Another variation of the prior apparatus which has therefore found acceptance in practice is one in which the copper wire is unwound from a supply roll and, after passing through the welding location, it is would on a take-up reel to then be removed from the apparatus and melted, for example. As described in German Auslegeschrift [Published patent application] No. 1,565,803, it is also possible to pass the wire through the welding location twice, once at the upper side and once at the underside. This method is presently being widely used to provide rolled weld seams on sheet metals, having very thin metal coatings, particularly those used in the canning industry.

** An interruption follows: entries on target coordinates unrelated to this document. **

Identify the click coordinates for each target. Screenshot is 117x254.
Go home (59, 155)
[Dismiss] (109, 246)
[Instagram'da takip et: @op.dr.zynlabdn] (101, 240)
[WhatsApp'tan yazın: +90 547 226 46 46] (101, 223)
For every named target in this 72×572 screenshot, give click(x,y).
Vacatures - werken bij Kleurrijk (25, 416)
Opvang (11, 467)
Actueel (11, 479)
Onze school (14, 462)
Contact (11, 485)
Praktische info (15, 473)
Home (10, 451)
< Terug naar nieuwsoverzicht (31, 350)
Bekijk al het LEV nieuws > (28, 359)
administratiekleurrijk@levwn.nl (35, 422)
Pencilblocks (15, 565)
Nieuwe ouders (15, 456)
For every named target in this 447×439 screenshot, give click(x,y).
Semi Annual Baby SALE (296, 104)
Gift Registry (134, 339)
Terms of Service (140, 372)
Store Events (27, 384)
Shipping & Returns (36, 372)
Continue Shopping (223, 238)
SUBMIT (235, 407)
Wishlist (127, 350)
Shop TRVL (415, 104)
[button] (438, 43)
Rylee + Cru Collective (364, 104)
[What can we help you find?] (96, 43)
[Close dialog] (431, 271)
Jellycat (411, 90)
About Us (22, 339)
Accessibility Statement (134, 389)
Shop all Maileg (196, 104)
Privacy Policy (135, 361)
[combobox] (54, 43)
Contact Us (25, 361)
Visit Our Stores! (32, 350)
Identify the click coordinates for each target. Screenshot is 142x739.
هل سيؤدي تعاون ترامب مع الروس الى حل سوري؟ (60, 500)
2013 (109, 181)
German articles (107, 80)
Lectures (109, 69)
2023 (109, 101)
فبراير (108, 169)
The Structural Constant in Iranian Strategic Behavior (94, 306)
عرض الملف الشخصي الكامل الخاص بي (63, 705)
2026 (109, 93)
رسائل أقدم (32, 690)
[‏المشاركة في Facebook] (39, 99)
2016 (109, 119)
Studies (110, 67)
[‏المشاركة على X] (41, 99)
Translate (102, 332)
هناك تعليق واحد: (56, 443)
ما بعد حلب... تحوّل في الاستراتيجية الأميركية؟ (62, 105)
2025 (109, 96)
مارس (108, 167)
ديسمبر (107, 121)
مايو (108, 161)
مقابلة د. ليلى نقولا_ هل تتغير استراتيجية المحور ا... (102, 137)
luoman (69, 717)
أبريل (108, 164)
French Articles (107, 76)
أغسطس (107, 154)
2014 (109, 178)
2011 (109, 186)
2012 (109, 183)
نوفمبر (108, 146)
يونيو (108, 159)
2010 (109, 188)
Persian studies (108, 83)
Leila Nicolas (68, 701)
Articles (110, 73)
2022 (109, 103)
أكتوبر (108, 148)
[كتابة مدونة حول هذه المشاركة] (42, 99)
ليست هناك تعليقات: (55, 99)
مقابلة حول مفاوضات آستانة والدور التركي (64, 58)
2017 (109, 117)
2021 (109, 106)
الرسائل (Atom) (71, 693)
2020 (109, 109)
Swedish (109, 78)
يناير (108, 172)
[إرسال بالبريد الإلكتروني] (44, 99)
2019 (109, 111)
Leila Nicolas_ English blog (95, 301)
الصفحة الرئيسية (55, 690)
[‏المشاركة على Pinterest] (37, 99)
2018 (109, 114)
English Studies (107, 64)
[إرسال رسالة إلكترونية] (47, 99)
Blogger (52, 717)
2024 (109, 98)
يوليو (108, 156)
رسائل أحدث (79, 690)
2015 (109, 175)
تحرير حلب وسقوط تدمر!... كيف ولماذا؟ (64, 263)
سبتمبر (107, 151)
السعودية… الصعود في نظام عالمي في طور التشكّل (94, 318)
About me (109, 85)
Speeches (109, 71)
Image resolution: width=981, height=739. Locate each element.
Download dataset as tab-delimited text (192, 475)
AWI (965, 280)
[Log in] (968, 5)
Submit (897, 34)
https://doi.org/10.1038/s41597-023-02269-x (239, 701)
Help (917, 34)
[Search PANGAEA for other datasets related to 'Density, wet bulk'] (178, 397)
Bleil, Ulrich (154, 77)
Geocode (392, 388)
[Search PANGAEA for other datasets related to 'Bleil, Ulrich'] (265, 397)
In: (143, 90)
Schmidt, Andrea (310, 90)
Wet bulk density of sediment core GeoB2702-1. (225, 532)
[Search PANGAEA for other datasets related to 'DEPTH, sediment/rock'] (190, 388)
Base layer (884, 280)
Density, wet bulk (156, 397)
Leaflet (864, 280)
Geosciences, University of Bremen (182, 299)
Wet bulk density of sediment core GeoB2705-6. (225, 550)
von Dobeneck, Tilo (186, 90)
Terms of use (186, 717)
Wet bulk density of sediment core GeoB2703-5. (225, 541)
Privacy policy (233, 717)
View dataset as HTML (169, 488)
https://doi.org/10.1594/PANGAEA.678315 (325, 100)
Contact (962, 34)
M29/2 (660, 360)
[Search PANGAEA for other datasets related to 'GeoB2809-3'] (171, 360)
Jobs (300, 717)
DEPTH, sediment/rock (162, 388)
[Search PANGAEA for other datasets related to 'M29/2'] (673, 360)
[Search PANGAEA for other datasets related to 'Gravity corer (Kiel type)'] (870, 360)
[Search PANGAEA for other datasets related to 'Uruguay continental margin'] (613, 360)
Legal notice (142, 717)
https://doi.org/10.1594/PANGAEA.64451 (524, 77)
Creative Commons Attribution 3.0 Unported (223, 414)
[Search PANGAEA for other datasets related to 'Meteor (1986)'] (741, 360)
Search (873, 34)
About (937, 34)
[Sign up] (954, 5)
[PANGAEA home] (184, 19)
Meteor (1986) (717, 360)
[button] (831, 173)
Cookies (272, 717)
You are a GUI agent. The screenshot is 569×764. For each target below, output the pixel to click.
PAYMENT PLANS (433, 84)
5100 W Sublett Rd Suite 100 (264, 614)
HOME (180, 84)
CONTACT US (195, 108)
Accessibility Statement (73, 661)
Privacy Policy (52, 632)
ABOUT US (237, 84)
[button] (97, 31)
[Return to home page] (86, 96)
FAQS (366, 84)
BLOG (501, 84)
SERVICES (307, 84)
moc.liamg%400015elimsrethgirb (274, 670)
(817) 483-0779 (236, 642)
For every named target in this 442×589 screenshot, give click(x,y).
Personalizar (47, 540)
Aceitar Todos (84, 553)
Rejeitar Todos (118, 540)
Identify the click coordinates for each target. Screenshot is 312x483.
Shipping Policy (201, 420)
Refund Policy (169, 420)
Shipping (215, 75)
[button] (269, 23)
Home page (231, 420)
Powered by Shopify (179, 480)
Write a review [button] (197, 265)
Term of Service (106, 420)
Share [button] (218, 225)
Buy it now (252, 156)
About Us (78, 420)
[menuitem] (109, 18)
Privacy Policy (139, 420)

The drawback of this process, however, is that the copper wire is consumed material which must continuously be replenished and which is used up after one or two passes. For continuously welding larger quantities of material it is necessary to provide continuous replenishment of wire supply reels to the welding apparatus and to remove the take-up reels holding the used copper wire. Each change of reels requires an interruption in the operation so that, in the end, this prior art metod constitutes a discontinuous process. Since the wire, with respect to its weight, accepts less than 1% of the coating metal, e.g. tin, during the welding process, an unduly large quantity of copper wire must be made available.
Further drawbacks are that the relatively soft copper wire is deformed by the welding pressure so that during its second passage it no longer has the same cross section as in the first passage, and complicated and expensive mechanisms are required for guiding, routing, winding and unwinding the copper wire, for compensating changes in length occurring during welding and possibly also for reworking the cross section of the copper wire.
It is also known to use composite electrodes to spot weld metal coated sheets. These composite electrodes are formed of a major portion of copper and an insert or contact member of tungsten or some other metal or alloy which does not alloy, or alloys only poorly, with the coating material, e.g. as described in German Offenlegungsschrift [Laid-open application] No. 1,914,424, and which is intended to contact the material to be welded. In this way, electrode contamination due to alloy formation can be reduced considerably. However, considerable difficulties to arise due to the different coefficients of thermal expansion of the electrode materials which at the welding temperatures lead to considerable thermal stresses in the electrodes, to breaking, and loosening of the connection between pressing member and contact member and thus to a change in the current passage and heat dissipation characteristics which, in the end, result again in uncontrollable changes in the welding parameters and/or reduced electrode lifetimes.
These difficulties, which are already encountered in spot welding electrodes, are much greater for compound electrodes for welding rolled seams consisting, for example, of a copper roll and a circumferential coating of tungsten or the like, because for the latter electrodes a perfect connection with more uniform current and heat flow properties must be maintained over the entire circumference of the electrode and on the welding material subjected to the unrolling movement. Moreover, the required lifetimes here are substantially greater.
It has not yet been possible to find a satisfactory design for a compound electrode for welding rolled seams.